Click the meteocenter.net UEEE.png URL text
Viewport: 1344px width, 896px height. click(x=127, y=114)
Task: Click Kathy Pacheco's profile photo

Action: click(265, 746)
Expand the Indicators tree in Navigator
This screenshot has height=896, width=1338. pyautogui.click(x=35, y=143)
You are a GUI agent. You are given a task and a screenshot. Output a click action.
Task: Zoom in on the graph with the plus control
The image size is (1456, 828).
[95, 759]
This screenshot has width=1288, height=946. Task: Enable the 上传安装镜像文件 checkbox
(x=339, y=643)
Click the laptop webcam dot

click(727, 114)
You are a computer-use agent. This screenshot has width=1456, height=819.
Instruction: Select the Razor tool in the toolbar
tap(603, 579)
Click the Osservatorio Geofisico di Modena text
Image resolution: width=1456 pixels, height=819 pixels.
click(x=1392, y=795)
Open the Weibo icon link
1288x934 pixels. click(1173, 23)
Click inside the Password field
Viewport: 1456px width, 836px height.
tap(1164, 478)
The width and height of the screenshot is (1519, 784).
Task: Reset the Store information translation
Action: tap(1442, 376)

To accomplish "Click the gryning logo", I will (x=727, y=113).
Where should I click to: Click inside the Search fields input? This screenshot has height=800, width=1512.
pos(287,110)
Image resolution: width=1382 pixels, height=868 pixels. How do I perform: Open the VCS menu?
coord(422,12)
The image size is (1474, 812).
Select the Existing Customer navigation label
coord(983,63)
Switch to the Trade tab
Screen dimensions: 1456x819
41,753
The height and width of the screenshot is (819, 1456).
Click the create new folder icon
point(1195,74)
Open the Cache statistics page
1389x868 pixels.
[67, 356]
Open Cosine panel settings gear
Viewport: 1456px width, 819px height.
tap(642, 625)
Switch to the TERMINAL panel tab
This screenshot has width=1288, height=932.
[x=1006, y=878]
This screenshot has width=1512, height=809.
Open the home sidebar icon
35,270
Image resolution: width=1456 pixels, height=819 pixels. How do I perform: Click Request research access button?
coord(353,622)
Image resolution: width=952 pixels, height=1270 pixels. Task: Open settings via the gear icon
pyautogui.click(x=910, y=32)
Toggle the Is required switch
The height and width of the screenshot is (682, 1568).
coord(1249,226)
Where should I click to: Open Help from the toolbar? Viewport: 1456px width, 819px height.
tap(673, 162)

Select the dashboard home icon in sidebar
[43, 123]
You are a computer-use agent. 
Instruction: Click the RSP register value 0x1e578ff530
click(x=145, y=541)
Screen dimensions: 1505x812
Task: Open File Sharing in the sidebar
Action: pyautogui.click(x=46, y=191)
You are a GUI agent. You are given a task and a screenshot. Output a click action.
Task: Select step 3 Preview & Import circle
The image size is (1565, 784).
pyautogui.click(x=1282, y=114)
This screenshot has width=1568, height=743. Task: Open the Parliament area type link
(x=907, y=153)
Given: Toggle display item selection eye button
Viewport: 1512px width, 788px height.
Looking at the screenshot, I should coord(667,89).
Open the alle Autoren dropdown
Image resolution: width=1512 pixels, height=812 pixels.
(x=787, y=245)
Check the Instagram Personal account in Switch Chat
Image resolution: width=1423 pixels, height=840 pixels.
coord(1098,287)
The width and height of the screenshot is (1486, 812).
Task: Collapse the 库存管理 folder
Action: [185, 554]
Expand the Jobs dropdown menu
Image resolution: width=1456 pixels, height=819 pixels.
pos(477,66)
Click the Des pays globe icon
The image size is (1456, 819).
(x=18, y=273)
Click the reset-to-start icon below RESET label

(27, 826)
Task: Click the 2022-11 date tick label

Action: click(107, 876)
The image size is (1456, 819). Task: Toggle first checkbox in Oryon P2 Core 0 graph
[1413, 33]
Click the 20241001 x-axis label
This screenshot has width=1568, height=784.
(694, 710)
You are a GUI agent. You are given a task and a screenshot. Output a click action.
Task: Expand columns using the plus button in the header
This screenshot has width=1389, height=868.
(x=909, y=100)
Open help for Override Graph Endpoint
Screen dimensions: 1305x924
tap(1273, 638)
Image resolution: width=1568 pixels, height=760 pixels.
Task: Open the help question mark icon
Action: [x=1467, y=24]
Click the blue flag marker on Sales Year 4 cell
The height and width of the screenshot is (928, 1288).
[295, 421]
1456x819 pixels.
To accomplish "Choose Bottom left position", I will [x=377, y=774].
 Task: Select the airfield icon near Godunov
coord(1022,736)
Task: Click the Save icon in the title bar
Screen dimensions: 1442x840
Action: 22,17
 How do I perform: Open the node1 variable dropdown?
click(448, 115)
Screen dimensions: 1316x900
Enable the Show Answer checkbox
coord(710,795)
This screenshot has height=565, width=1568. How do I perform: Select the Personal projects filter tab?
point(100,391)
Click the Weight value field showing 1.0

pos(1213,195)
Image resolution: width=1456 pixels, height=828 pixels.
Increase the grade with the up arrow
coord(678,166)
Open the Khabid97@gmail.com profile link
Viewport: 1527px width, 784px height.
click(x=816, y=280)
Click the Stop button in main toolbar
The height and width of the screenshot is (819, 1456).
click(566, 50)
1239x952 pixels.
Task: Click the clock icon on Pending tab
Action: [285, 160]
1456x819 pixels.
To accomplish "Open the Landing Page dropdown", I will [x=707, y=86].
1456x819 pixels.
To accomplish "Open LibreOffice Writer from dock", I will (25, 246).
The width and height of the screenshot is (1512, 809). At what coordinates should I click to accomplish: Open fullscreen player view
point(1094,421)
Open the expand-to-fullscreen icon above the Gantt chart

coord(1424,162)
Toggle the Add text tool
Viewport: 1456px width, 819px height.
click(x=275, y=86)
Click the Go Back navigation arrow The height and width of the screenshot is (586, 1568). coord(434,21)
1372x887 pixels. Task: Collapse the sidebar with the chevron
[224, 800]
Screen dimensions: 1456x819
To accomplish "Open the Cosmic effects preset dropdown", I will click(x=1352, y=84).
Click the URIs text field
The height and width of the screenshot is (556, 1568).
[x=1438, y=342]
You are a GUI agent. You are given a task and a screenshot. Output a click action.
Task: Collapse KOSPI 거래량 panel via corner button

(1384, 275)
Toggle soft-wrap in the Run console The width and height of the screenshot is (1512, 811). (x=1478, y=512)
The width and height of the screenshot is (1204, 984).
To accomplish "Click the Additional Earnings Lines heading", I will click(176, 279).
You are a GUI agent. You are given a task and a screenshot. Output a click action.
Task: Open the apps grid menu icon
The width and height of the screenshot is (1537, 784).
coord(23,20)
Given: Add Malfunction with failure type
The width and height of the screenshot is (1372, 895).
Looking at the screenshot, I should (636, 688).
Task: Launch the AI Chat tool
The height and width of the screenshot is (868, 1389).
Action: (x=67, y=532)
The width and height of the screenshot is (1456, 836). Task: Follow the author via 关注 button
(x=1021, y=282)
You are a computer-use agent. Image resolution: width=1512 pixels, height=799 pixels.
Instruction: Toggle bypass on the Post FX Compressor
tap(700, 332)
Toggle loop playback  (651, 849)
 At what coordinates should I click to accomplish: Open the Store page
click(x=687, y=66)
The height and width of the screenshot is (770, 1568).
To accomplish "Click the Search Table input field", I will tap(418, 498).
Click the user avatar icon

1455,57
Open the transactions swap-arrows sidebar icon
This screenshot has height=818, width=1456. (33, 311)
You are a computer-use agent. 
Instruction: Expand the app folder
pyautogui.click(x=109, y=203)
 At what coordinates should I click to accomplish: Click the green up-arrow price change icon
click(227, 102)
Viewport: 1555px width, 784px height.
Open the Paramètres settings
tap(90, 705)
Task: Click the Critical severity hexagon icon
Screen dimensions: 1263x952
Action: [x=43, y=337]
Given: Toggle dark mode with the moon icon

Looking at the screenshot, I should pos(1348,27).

PROBLEM: Emit the records above again, exactly, with no line skipped.

EXERCISE RESPONSE:
Click the meteocenter.net UEEE.png URL text
Viewport: 1344px width, 896px height. click(x=127, y=114)
Task: Click Kathy Pacheco's profile photo

Action: click(265, 746)
Expand the Indicators tree in Navigator
This screenshot has height=896, width=1338. pyautogui.click(x=35, y=143)
You are a GUI agent. You are given a task and a screenshot. Output a click action.
Task: Zoom in on the graph with the plus control
The image size is (1456, 828).
[95, 759]
This screenshot has width=1288, height=946. Task: Enable the 上传安装镜像文件 checkbox
(x=339, y=643)
Click the laptop webcam dot

click(727, 114)
You are a computer-use agent. This screenshot has width=1456, height=819.
Instruction: Select the Razor tool in the toolbar
tap(603, 579)
Click the Osservatorio Geofisico di Modena text
Image resolution: width=1456 pixels, height=819 pixels.
click(x=1392, y=795)
Open the Weibo icon link
1288x934 pixels. click(1173, 23)
Click inside the Password field
Viewport: 1456px width, 836px height.
tap(1164, 478)
The width and height of the screenshot is (1519, 784).
Task: Reset the Store information translation
Action: tap(1442, 376)

To accomplish "Click the gryning logo", I will (x=727, y=113).
Where should I click to: Click inside the Search fields input? This screenshot has height=800, width=1512.
pos(287,110)
Image resolution: width=1382 pixels, height=868 pixels. How do I perform: Open the VCS menu?
coord(422,12)
The image size is (1474, 812).
Select the Existing Customer navigation label
coord(983,63)
Switch to the Trade tab
Screen dimensions: 1456x819
41,753
The height and width of the screenshot is (819, 1456).
Click the create new folder icon
point(1195,74)
Open the Cache statistics page
1389x868 pixels.
[67, 356]
Open Cosine panel settings gear
Viewport: 1456px width, 819px height.
tap(642, 625)
Switch to the TERMINAL panel tab
This screenshot has width=1288, height=932.
[x=1006, y=878]
This screenshot has width=1512, height=809.
Open the home sidebar icon
35,270
Image resolution: width=1456 pixels, height=819 pixels. How do I perform: Click Request research access button?
coord(353,622)
Image resolution: width=952 pixels, height=1270 pixels. Task: Open settings via the gear icon
pyautogui.click(x=910, y=32)
Toggle the Is required switch
The height and width of the screenshot is (682, 1568).
coord(1249,226)
Where should I click to: Open Help from the toolbar? Viewport: 1456px width, 819px height.
tap(673, 162)

Select the dashboard home icon in sidebar
[43, 123]
You are a computer-use agent. 
Instruction: Click the RSP register value 0x1e578ff530
click(x=145, y=541)
Screen dimensions: 1505x812
Task: Open File Sharing in the sidebar
Action: pyautogui.click(x=46, y=191)
You are a GUI agent. You are given a task and a screenshot. Output a click action.
Task: Select step 3 Preview & Import circle
The image size is (1565, 784).
pyautogui.click(x=1282, y=114)
This screenshot has width=1568, height=743. Task: Open the Parliament area type link
(x=907, y=153)
Given: Toggle display item selection eye button
Viewport: 1512px width, 788px height.
Looking at the screenshot, I should coord(667,89).
Open the alle Autoren dropdown
Image resolution: width=1512 pixels, height=812 pixels.
(x=787, y=245)
Check the Instagram Personal account in Switch Chat
Image resolution: width=1423 pixels, height=840 pixels.
coord(1098,287)
The width and height of the screenshot is (1486, 812).
Task: Collapse the 库存管理 folder
Action: [185, 554]
Expand the Jobs dropdown menu
Image resolution: width=1456 pixels, height=819 pixels.
pos(477,66)
Click the Des pays globe icon
The image size is (1456, 819).
(x=18, y=273)
Click the reset-to-start icon below RESET label

(27, 826)
Task: Click the 2022-11 date tick label

Action: click(107, 876)
The image size is (1456, 819). Task: Toggle first checkbox in Oryon P2 Core 0 graph
[1413, 33]
Click the 20241001 x-axis label
This screenshot has width=1568, height=784.
(694, 710)
You are a GUI agent. You are given a task and a screenshot. Output a click action.
Task: Expand columns using the plus button in the header
This screenshot has width=1389, height=868.
(x=909, y=100)
Open help for Override Graph Endpoint
Screen dimensions: 1305x924
tap(1273, 638)
Image resolution: width=1568 pixels, height=760 pixels.
Task: Open the help question mark icon
Action: [x=1467, y=24]
Click the blue flag marker on Sales Year 4 cell
The height and width of the screenshot is (928, 1288).
[295, 421]
1456x819 pixels.
To accomplish "Choose Bottom left position", I will [x=377, y=774].
 Task: Select the airfield icon near Godunov
coord(1022,736)
Task: Click the Save icon in the title bar
Screen dimensions: 1442x840
Action: 22,17
 How do I perform: Open the node1 variable dropdown?
click(448, 115)
Screen dimensions: 1316x900
Enable the Show Answer checkbox
coord(710,795)
This screenshot has height=565, width=1568. How do I perform: Select the Personal projects filter tab?
point(100,391)
Click the Weight value field showing 1.0

pos(1213,195)
Image resolution: width=1456 pixels, height=828 pixels.
Increase the grade with the up arrow
coord(678,166)
Open the Khabid97@gmail.com profile link
Viewport: 1527px width, 784px height.
click(x=816, y=280)
Click the Stop button in main toolbar
The height and width of the screenshot is (819, 1456).
click(566, 50)
1239x952 pixels.
Task: Click the clock icon on Pending tab
Action: [285, 160]
1456x819 pixels.
To accomplish "Open the Landing Page dropdown", I will [x=707, y=86].
1456x819 pixels.
To accomplish "Open LibreOffice Writer from dock", I will (25, 246).
The width and height of the screenshot is (1512, 809). At what coordinates should I click to accomplish: Open fullscreen player view
point(1094,421)
Open the expand-to-fullscreen icon above the Gantt chart

coord(1424,162)
Toggle the Add text tool
Viewport: 1456px width, 819px height.
click(x=275, y=86)
Click the Go Back navigation arrow The height and width of the screenshot is (586, 1568). coord(434,21)
1372x887 pixels. Task: Collapse the sidebar with the chevron
[224, 800]
Screen dimensions: 1456x819
To accomplish "Open the Cosmic effects preset dropdown", I will click(x=1352, y=84).
Click the URIs text field
The height and width of the screenshot is (556, 1568).
[x=1438, y=342]
You are a GUI agent. You are given a task and a screenshot. Output a click action.
Task: Collapse KOSPI 거래량 panel via corner button

(1384, 275)
Toggle soft-wrap in the Run console The width and height of the screenshot is (1512, 811). (x=1478, y=512)
The width and height of the screenshot is (1204, 984).
To accomplish "Click the Additional Earnings Lines heading", I will click(176, 279).
You are a GUI agent. You are given a task and a screenshot. Output a click action.
Task: Open the apps grid menu icon
The width and height of the screenshot is (1537, 784).
coord(23,20)
Given: Add Malfunction with failure type
The width and height of the screenshot is (1372, 895).
Looking at the screenshot, I should (636, 688).
Task: Launch the AI Chat tool
The height and width of the screenshot is (868, 1389).
Action: (x=67, y=532)
The width and height of the screenshot is (1456, 836). Task: Follow the author via 关注 button
(x=1021, y=282)
You are a computer-use agent. Image resolution: width=1512 pixels, height=799 pixels.
Instruction: Toggle bypass on the Post FX Compressor
tap(700, 332)
Toggle loop playback  (651, 849)
 At what coordinates should I click to accomplish: Open the Store page
click(x=687, y=66)
The height and width of the screenshot is (770, 1568).
To accomplish "Click the Search Table input field", I will tap(418, 498).
Click the user avatar icon

1455,57
Open the transactions swap-arrows sidebar icon
This screenshot has height=818, width=1456. (33, 311)
You are a computer-use agent. 
Instruction: Expand the app folder
pyautogui.click(x=109, y=203)
 At what coordinates should I click to accomplish: Click the green up-arrow price change icon
click(227, 102)
Viewport: 1555px width, 784px height.
Open the Paramètres settings
tap(90, 705)
Task: Click the Critical severity hexagon icon
Screen dimensions: 1263x952
Action: [x=43, y=337]
Given: Toggle dark mode with the moon icon

Looking at the screenshot, I should pos(1348,27).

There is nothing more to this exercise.